On peut reconnaître un talent et une force à Apple, c'est que lorsqu'elle annonce un nouveau matériel il est disponible simultanément partout dans le monde. Il y a des exceptions qui restent néanmoins anecdotiques, comme le HomePod. Et à l'inverse de parfaites illustrations comme les iPhone, iPad et Mac ou des accessoires comme les AirPods.
Pour les services en revanche, attente et patience restent de mise, comme le montrent ces quelques exemples passés :
iTunes Music Store : USA en avril 2003 et juin 2004 pour la France, le Royaume-Uni et l'Allemagne.
iTunes Store : films, séries et clips : USA en octobre 2005. Grosse attente ensuite puisqu'en France ce fut en mai 2008 pour les premières émissions de télé et séries, puis avril 2010 pour les films. Cinq ans de décalage !
App Store : juillet 2008 dans 62 pays, mais Apple était dans une position privilégiée : elle fournissait la plate-forme, l'outil de création des apps et vendait l'iPhone, seul apte à les faire fonctionner.
iBookstore sur iPad : USA en avril 2010 et dès le mois de mai en France avec des 10 000 ouvrages du projet Gutenberg (750 en langue française) et les premiers éditeurs commerciaux (Eyrolles, Albin Michel, Hachette). Flammarion ne signera qu'en octobre 2011, avec Amazon en plus d'Apple.

Apple Pay : USA en octobre 2014 et juillet 2016 en France (et encore, de grandes banques résistent toujours).
Apple Pay Cash : décembre 2017 aux États-Unis, aucun autre pays depuis.

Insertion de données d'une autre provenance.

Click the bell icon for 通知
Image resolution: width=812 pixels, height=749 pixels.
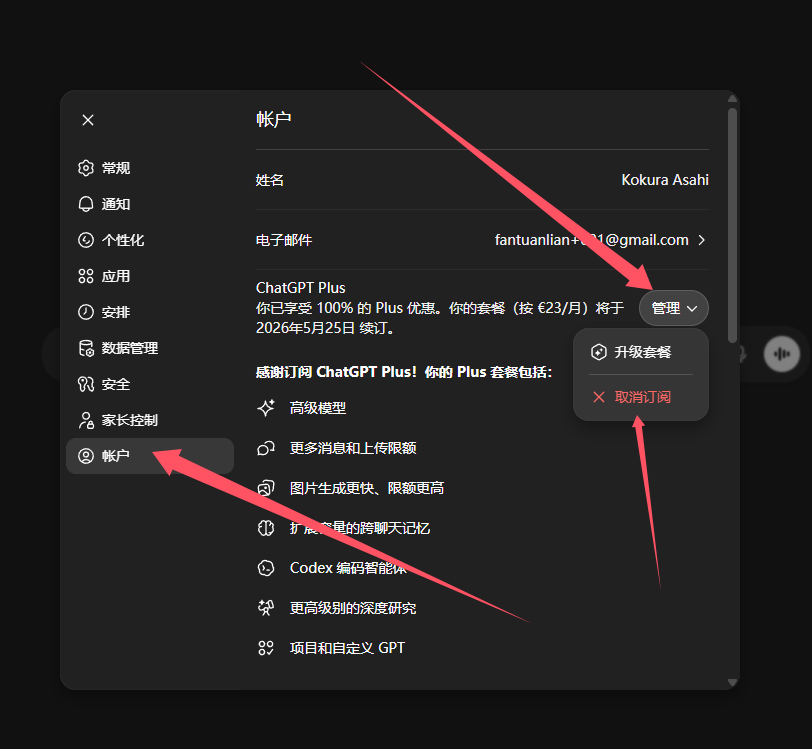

On parle ici de disponibilités de services et on pourrait ajouter ceux qui freinent l'arrivée de matériels. Le HomePod en est un bon exemple, à cause de Siri. L'enceinte qui est sortie en février 2018 n'est disponible que dans les principaux pays anglophones, la France, l'Espagne, le Mexique, l'Allemagne et la Chine. Cela fait beaucoup de grands marchés mais aussi une multitude de pays de toutes tailles encore absents.
Lorsqu'Apple est à la manœuvre de bout en bout, les choses vont plus vite. Ce sera le cas pour Apple TV+ et Apple Arcade où elle pilote la mise en œuvre et où quasiment tout le monde les aura cet automne. Pour Apple Card, Apple TV Channels et Apple News+, il y a d'autres intervenants et autant de variables.
Apple aurait-elle dû garder ces annonces sous le coude pour ne les révéler qu'à la rentrée et s'épargner cette frustration ? Commercialement parlant, que ces services ne soient pas disponibles dès maintenant ne freinera aucune vente de ses autres produits déjà existants, il n'y a pas d'impact négatif sur ce point.
Elle s'épargne aussi une accumulation de fuites dans la presse, des confidences qui s'étaient déjà bien multipliées. Au bout d'un moment Apple doit redevenir maître de sa communication. Accessoirement, l'été et l'automne vont être fournis en annonces et lancements. Sans même parler des iPhone et Apple Watch, du copieux s'annonce pour la WWDC, sur l'évolution des plateformes système, on attend aussi le nouveau Mac Pro et du neuf dans les portables.
Reste que le keynote d'hier a ouvert de multiples sujets de discussion et amené de nouvelles questions, ne serait-ce que sur l'aspect financier de tous ces services.